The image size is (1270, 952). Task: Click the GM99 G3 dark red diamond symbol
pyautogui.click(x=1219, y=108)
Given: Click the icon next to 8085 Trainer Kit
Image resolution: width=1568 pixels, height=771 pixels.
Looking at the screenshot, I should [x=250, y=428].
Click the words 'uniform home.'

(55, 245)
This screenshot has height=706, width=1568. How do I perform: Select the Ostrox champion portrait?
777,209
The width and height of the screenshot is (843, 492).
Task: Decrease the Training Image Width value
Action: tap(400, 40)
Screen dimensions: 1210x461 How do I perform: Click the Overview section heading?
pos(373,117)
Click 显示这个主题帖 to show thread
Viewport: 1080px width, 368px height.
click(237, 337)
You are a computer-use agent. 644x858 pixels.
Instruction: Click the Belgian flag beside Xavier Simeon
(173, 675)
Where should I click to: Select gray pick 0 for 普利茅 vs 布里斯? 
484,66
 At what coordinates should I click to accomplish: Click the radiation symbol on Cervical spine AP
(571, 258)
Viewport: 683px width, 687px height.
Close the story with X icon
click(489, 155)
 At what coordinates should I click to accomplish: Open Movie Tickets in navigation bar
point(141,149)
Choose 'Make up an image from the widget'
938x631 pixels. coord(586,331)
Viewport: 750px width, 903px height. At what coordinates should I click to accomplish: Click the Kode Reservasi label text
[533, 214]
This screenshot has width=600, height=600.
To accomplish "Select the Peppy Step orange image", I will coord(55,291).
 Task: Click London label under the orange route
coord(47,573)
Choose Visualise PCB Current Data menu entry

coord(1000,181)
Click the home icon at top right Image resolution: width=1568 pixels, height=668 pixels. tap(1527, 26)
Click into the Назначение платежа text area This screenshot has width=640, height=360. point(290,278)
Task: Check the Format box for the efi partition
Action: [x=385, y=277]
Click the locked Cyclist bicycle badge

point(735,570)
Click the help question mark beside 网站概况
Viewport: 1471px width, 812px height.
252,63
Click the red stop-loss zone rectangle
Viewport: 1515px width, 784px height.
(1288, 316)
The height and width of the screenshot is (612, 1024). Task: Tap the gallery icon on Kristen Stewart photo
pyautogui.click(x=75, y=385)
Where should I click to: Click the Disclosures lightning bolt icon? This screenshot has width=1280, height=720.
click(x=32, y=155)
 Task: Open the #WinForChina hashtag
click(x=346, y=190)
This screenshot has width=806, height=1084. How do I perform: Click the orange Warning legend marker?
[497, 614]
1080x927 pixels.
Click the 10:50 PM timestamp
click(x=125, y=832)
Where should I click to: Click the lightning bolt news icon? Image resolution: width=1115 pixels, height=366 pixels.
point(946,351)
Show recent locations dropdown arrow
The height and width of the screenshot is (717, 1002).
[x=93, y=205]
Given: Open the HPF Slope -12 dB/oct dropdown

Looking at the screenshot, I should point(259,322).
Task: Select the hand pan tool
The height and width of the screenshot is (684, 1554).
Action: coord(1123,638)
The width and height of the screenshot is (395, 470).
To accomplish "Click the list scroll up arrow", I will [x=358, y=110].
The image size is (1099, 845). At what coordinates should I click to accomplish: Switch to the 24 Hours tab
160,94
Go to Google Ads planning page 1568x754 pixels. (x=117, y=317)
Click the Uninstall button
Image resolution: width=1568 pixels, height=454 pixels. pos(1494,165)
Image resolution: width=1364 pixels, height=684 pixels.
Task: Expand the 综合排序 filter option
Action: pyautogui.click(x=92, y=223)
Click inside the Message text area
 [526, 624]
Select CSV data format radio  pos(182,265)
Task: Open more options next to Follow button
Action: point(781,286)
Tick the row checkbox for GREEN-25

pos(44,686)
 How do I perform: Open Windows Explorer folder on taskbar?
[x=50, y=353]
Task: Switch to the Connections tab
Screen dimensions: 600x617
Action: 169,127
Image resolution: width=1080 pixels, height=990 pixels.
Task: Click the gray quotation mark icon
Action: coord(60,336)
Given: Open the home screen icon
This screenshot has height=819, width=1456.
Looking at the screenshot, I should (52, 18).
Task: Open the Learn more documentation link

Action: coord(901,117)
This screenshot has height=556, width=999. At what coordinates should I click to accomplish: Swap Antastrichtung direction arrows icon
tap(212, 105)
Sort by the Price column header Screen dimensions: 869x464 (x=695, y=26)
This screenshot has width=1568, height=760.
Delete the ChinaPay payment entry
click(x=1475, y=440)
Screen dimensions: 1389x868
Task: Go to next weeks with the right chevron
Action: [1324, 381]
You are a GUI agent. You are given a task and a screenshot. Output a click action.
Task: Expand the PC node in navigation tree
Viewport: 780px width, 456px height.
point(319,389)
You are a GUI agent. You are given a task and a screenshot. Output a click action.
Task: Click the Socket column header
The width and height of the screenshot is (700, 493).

■ **TASK TO COMPLETE**:
Transcribe each record shown above, exactly.

■ **RESPONSE BELOW**:
The image size is (1270, 952). Task: Click the GM99 G3 dark red diamond symbol
pyautogui.click(x=1219, y=108)
Given: Click the icon next to 8085 Trainer Kit
Image resolution: width=1568 pixels, height=771 pixels.
Looking at the screenshot, I should [x=250, y=428].
Click the words 'uniform home.'

(55, 245)
This screenshot has height=706, width=1568. How do I perform: Select the Ostrox champion portrait?
777,209
The width and height of the screenshot is (843, 492).
Task: Decrease the Training Image Width value
Action: tap(400, 40)
Screen dimensions: 1210x461 How do I perform: Click the Overview section heading?
pos(373,117)
Click 显示这个主题帖 to show thread
Viewport: 1080px width, 368px height.
click(237, 337)
You are a computer-use agent. 644x858 pixels.
Instruction: Click the Belgian flag beside Xavier Simeon
(173, 675)
Where should I click to: Select gray pick 0 for 普利茅 vs 布里斯? 
484,66
 At what coordinates should I click to accomplish: Click the radiation symbol on Cervical spine AP
(571, 258)
Viewport: 683px width, 687px height.
Close the story with X icon
click(489, 155)
 At what coordinates should I click to accomplish: Open Movie Tickets in navigation bar
point(141,149)
Choose 'Make up an image from the widget'
938x631 pixels. coord(586,331)
Viewport: 750px width, 903px height. At what coordinates should I click to accomplish: Click the Kode Reservasi label text
[533, 214]
This screenshot has width=600, height=600.
To accomplish "Select the Peppy Step orange image", I will coord(55,291).
 Task: Click London label under the orange route
coord(47,573)
Choose Visualise PCB Current Data menu entry

coord(1000,181)
Click the home icon at top right Image resolution: width=1568 pixels, height=668 pixels. tap(1527, 26)
Click into the Назначение платежа text area This screenshot has width=640, height=360. point(290,278)
Task: Check the Format box for the efi partition
Action: [x=385, y=277]
Click the locked Cyclist bicycle badge

point(735,570)
Click the help question mark beside 网站概况
Viewport: 1471px width, 812px height.
252,63
Click the red stop-loss zone rectangle
Viewport: 1515px width, 784px height.
(1288, 316)
The height and width of the screenshot is (612, 1024). Task: Tap the gallery icon on Kristen Stewart photo
pyautogui.click(x=75, y=385)
Where should I click to: Click the Disclosures lightning bolt icon? This screenshot has width=1280, height=720.
click(x=32, y=155)
 Task: Open the #WinForChina hashtag
click(x=346, y=190)
This screenshot has width=806, height=1084. How do I perform: Click the orange Warning legend marker?
[497, 614]
1080x927 pixels.
Click the 10:50 PM timestamp
click(x=125, y=832)
Where should I click to: Click the lightning bolt news icon? Image resolution: width=1115 pixels, height=366 pixels.
point(946,351)
Show recent locations dropdown arrow
The height and width of the screenshot is (717, 1002).
[x=93, y=205]
Given: Open the HPF Slope -12 dB/oct dropdown

Looking at the screenshot, I should point(259,322).
Task: Select the hand pan tool
The height and width of the screenshot is (684, 1554).
Action: coord(1123,638)
The width and height of the screenshot is (395, 470).
To accomplish "Click the list scroll up arrow", I will [x=358, y=110].
The image size is (1099, 845). At what coordinates should I click to accomplish: Switch to the 24 Hours tab
160,94
Go to Google Ads planning page 1568x754 pixels. (x=117, y=317)
Click the Uninstall button
Image resolution: width=1568 pixels, height=454 pixels. pos(1494,165)
Image resolution: width=1364 pixels, height=684 pixels.
Task: Expand the 综合排序 filter option
Action: pyautogui.click(x=92, y=223)
Click inside the Message text area
 [526, 624]
Select CSV data format radio  pos(182,265)
Task: Open more options next to Follow button
Action: point(781,286)
Tick the row checkbox for GREEN-25

pos(44,686)
 How do I perform: Open Windows Explorer folder on taskbar?
[x=50, y=353]
Task: Switch to the Connections tab
Screen dimensions: 600x617
Action: 169,127
Image resolution: width=1080 pixels, height=990 pixels.
Task: Click the gray quotation mark icon
Action: coord(60,336)
Given: Open the home screen icon
This screenshot has height=819, width=1456.
Looking at the screenshot, I should (52, 18).
Task: Open the Learn more documentation link

Action: coord(901,117)
This screenshot has height=556, width=999. At what coordinates should I click to accomplish: Swap Antastrichtung direction arrows icon
tap(212, 105)
Sort by the Price column header Screen dimensions: 869x464 (x=695, y=26)
This screenshot has width=1568, height=760.
Delete the ChinaPay payment entry
click(x=1475, y=440)
Screen dimensions: 1389x868
Task: Go to next weeks with the right chevron
Action: [1324, 381]
You are a GUI agent. You are given a task and a screenshot. Output a click action.
Task: Expand the PC node in navigation tree
Viewport: 780px width, 456px height.
point(319,389)
You are a GUI agent. You are given a task and a screenshot. Output a click action.
Task: Click the Socket column header
The width and height of the screenshot is (700, 493).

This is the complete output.